- Work instruction -
Where an entry contains a picture, skip the picture and write out everything else exactly.
Segment Start: The input
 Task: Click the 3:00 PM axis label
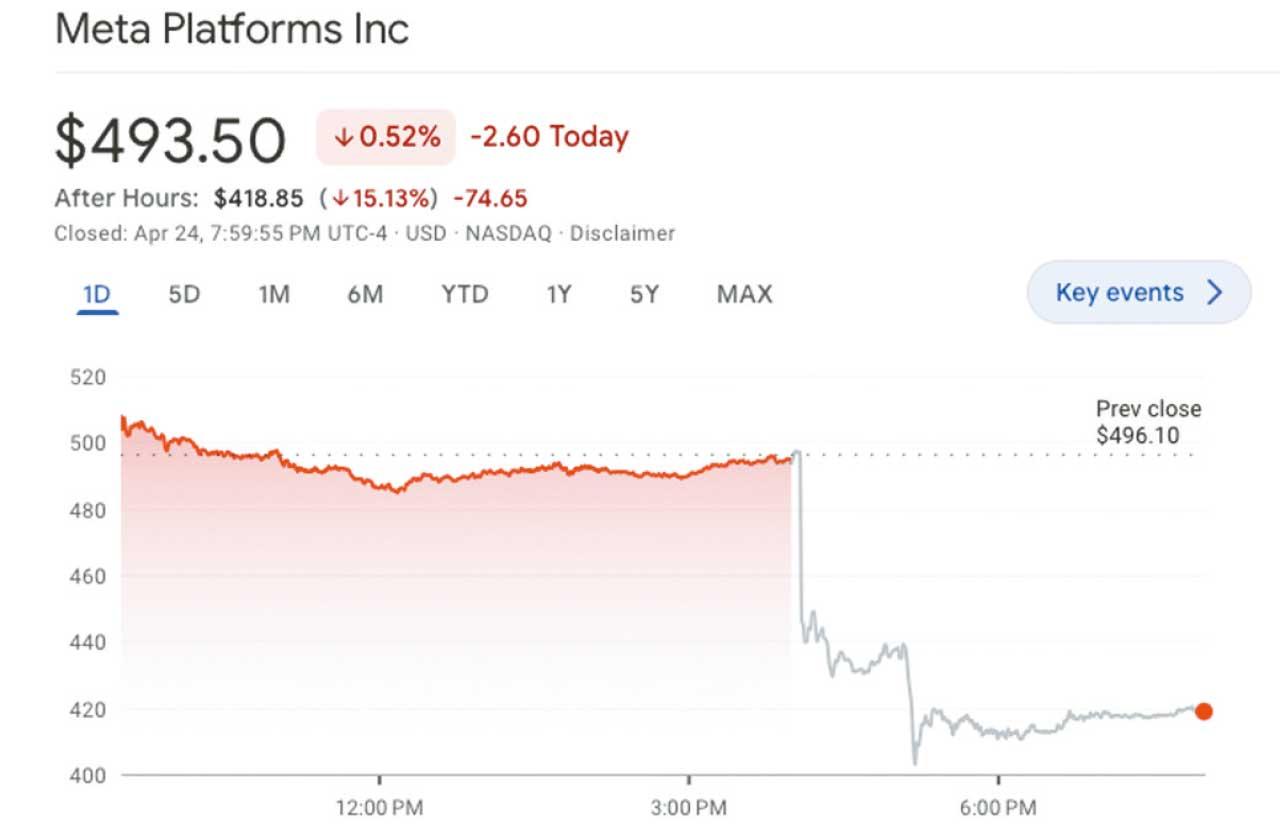click(689, 807)
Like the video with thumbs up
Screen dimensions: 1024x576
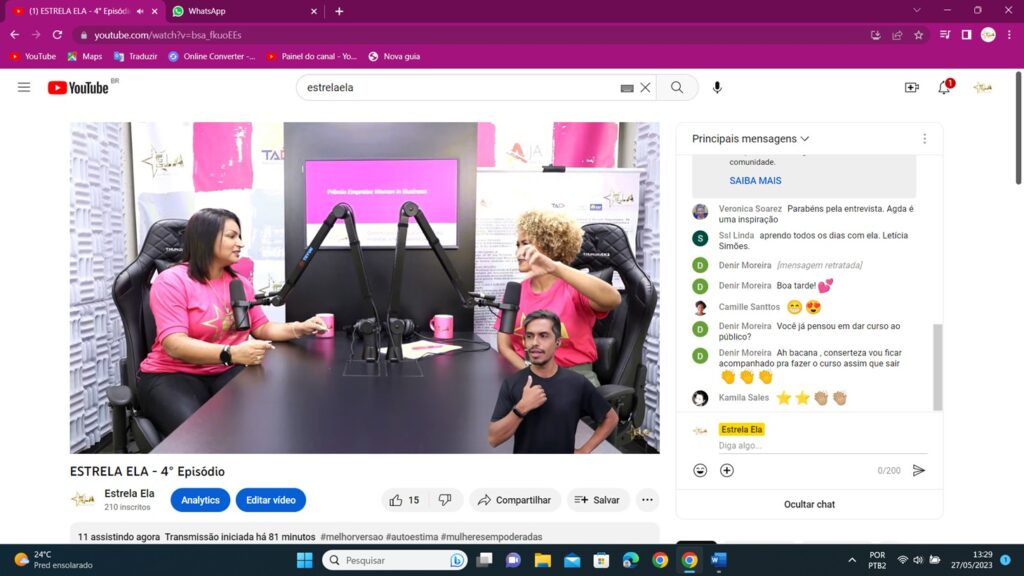pos(404,500)
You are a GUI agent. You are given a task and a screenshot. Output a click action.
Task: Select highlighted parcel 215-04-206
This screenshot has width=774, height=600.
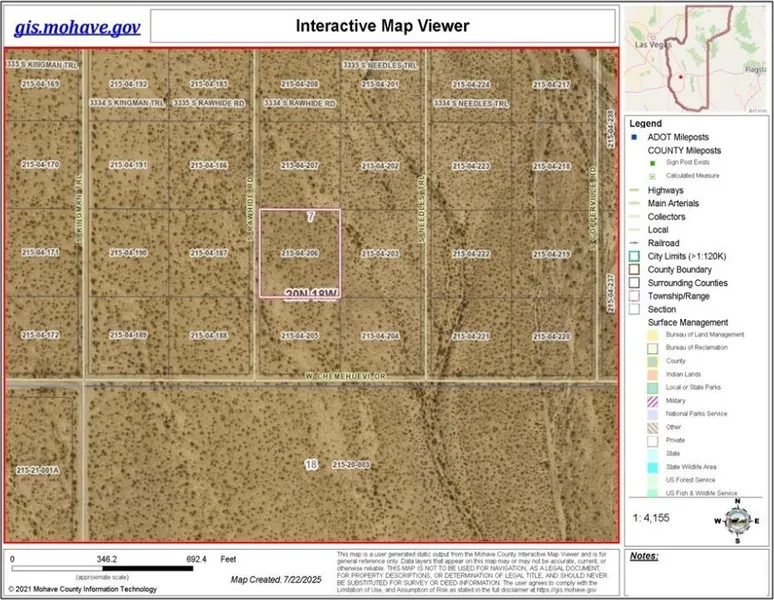(x=299, y=254)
Segment End: The input
- Solved problem -
 Task: Click the 3:00 PM axis label
click(689, 807)
Like the video with thumbs up
Screen dimensions: 1024x576
pos(404,500)
You are a GUI agent. You are given a task and a screenshot. Output a click action.
Task: Select highlighted parcel 215-04-206
This screenshot has width=774, height=600.
(x=299, y=254)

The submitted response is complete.